MATERIALS PROVIDED:
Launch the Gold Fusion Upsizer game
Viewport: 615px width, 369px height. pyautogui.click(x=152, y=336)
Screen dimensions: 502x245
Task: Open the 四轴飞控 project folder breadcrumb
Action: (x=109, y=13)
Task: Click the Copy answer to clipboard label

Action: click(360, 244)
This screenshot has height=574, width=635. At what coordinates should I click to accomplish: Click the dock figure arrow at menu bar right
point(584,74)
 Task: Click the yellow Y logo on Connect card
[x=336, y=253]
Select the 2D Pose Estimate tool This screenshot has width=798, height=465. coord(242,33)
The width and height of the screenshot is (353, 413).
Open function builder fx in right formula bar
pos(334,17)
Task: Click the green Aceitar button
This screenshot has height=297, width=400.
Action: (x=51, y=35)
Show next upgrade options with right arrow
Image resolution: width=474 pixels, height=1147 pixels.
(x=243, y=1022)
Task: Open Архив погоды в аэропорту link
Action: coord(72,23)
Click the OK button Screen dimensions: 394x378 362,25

THE PROBLEM: Go over the listing above and return each line with "button".

EXERCISE ANSWER:
Task: Click the green Aceitar button
Click the OK button Screen dimensions: 394x378 362,25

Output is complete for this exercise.